Observation on the efficacy of TPO receptor agonists and platelet transfusion in chemotherapy-induced thrombocytopenia in malignant tumors.

Abstract

Objective: To observe the clinical efficacy of TPO receptor agonists and platelet transfusion in chemotherapy-induced thrombocytopenia in malignant tumors.

Methods: Clinical data from 120 patients with malignant tumors who developed thrombocytopenia following chemotherapy at our hospital were retrospectively collected and randomly divided into three groups: A, B, and C, with 40 patients in each group. Group A was treated with a TPO receptor agonist (avatrombopag), group B received autologous platelet transfusion, and group C received a combination of both treatments. The clinical efficacy of the three groups was compared, including platelet levels at different time points during treatment, platelet recovery time (time to reach < 50 × 10⁹/L, ≥ 75-100 × 10⁹/L, and ≥ 100 × 10⁹/L), changes in serum cytokine levels (PF4, TPO, vWF) before and after treatment, and fluctuations in coagulation function indicators (APTT, PT, FIB) before and after treatment to analyze the effectiveness of each treatment regimen.

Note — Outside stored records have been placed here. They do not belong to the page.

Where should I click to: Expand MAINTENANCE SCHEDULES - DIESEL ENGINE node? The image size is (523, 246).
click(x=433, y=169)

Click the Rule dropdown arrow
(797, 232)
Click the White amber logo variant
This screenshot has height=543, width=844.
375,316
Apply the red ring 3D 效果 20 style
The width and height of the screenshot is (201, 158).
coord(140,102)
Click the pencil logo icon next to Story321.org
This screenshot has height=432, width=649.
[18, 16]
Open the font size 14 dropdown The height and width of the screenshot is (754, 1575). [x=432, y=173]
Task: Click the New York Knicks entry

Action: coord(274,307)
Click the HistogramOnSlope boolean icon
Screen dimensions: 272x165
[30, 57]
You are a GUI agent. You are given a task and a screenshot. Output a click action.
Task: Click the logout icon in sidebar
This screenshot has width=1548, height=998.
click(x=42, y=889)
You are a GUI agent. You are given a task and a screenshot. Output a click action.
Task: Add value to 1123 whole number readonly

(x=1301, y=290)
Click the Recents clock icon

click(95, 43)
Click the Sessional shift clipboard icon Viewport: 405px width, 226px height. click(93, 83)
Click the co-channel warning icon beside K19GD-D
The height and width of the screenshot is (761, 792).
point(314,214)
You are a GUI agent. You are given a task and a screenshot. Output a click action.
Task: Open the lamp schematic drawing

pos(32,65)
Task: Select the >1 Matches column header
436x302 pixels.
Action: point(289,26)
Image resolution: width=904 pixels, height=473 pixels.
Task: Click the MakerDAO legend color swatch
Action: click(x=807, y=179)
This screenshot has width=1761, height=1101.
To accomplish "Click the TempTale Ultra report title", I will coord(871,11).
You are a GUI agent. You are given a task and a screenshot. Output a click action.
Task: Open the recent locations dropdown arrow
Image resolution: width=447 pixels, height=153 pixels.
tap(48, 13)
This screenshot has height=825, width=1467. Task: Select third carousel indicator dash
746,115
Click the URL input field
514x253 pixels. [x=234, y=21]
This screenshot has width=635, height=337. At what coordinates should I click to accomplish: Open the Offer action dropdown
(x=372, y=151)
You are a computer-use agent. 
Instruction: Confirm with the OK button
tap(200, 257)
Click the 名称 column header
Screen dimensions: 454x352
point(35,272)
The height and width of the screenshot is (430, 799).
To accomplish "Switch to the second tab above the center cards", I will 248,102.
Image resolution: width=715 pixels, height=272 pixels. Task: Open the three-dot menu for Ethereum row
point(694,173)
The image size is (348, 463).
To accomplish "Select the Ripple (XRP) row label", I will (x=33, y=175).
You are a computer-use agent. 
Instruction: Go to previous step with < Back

Results: About clinical efficacy, the effectiveness in group A was comparable to that in group B (P > 0.05), while the effective rate in group C was significantly higher than that in groups A and B (P < 0.05). Regarding platelet counts, repeated measures analysis of variance showed significant differences in the time effect, group effect, and interaction effect for platelet counts (PLT) among the three groups (P < 0.05). Concerning platelet recovery time, the time to reach PLT < 50 × 10⁹/L, the time to recover to 75-100 × 10⁹/L, and the time to recover to ≥ 100 × 10⁹/L were similar in groups A and B (P > 0.05). However, the time for these parameters in group C was significantly shorter than in groups A and B (P < 0.05). In terms of changes in platelet parameters, post-treatment levels of PF4, TPO, and vWF in all three groups were significantly higher than pre-treatment levels. The PF4, TPO, and vWF levels in groups A and B were similar (P > 0.05), whereas group C had significantly higher levels compared to groups A and B (P < 0.05). Regarding coagulation indices, post-treatment levels of APTT and PT decreased, while FIB levels increased in all three groups (P < 0.05). There were no significant differences in APTT and FIB levels between groups A and B (P > 0.05). However, group C had significantly lower APTT and higher FIB levels compared to groups A and B (P < 0.05). There were no significant differences in PT levels among the three groups post-treatment (P > 0.05).

Conclusion: Autologous platelet transfusion and TPO receptor agonists are effective clinical methods for treating chemotherapy-induced thrombocytopenia. The combined use of both treatments yields better therapeutic results.